D'abord, les participants doivent dire si les perspectives d'emploi dans leur région seront meilleures ou pires dans six mois. Ensuite, ils doivent établir si le moment est propice à un achat important, comme une maison ou une voiture.

C'est en faisant la différence entre le pourcentage de réponses optimistes et celui des pessimistes que l'on peut calculer les variations de l'indice.

Tout cela, bien sûr, est question de perception. Mais, justement, l'enquête du Conference Board ne prétend aucunement recueillir des prévisions d'experts (qui souvent valent ce qu'elles valent). Il se borne à sonder les reins et les coeurs des consommateurs.

Au fond, il n'y a pas de «bonnes» ou de «mauvaises» réponses. Même si une majorité de répondants estime que la situation du marché du travail va s'améliorer au cours des six prochains mois, ils se peut fort bien que le contraire se produise.

L'important, c'est de dresser un portrait fidèle des perceptions des ménages à un moment donné.

Les spécialistes du Conference Board peuvent ensuite établir des indices de confiance en fonction de l'âge, du sexe, de l'état matrimonial et de la province de résidence des répondants.

Ainsi, en août, la confiance augmente partout au Canada sauf dans deux provinces: la Colombie-Britannique et le Québec, où on observe un recul de 2,6 points.

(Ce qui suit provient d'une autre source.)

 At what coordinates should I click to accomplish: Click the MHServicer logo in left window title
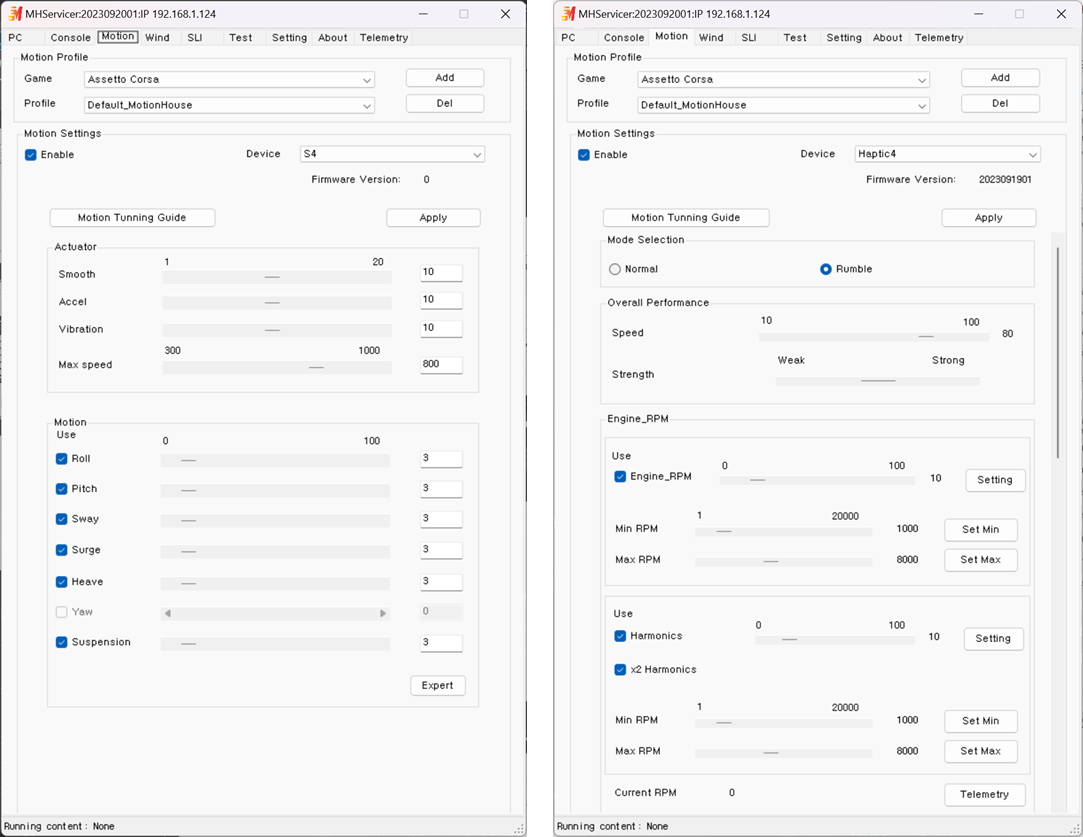pyautogui.click(x=15, y=14)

En principe, un recul de l'indice de confiance n'est pas une bonne nouvelle. Mais, dans le cas du Québec, la chute de 2,6 points est beaucoup moins dramatique qu'il n'y paraît à première vue.

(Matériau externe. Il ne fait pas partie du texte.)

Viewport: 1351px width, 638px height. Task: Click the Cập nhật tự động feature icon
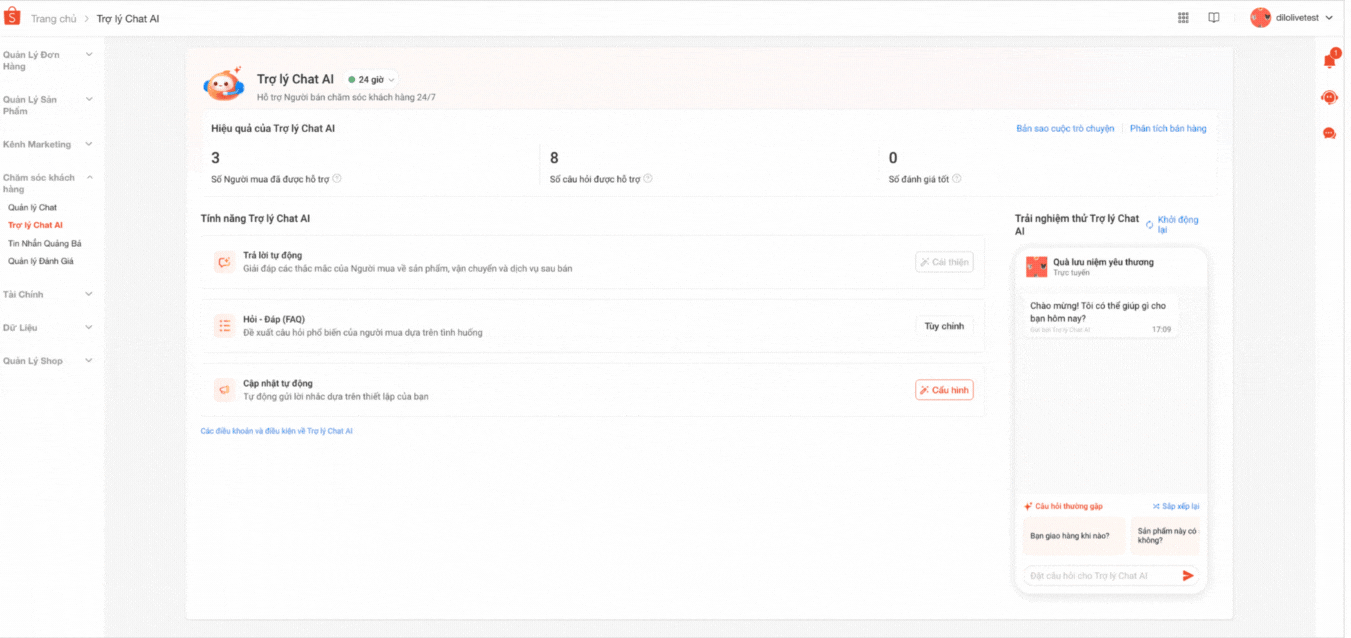pyautogui.click(x=224, y=389)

Il faut d'abord savoir que, au Québec, l'indice est chroniquement plus bas que la moyenne canadienne. Ainsi, l'indice mensuel moyen québécois, en 2006, s'est situé à 90 points (alors qu'il n'est jamais descendu en bas de 97 pour le Canada).

Or, pendant les cinq premiers mois de 2007, en partie sous l'effet de la forte injection d'argent provenant du règlement de l'équité salariale, l'indice québécois a grimpé jusqu'à 96,6 points (en juillet), comparativement une moyenne canadienne de 98,6.

La baisse du mois d'août ramène l'indice québécois à 94 points, ce qui demeure largement supérieur à la moyenne de 2006.

Il faut donc interpréter le recul du mois d'août davantage comme un retour à la normale que comme un soudain accès de méfiance des consommateurs québécois.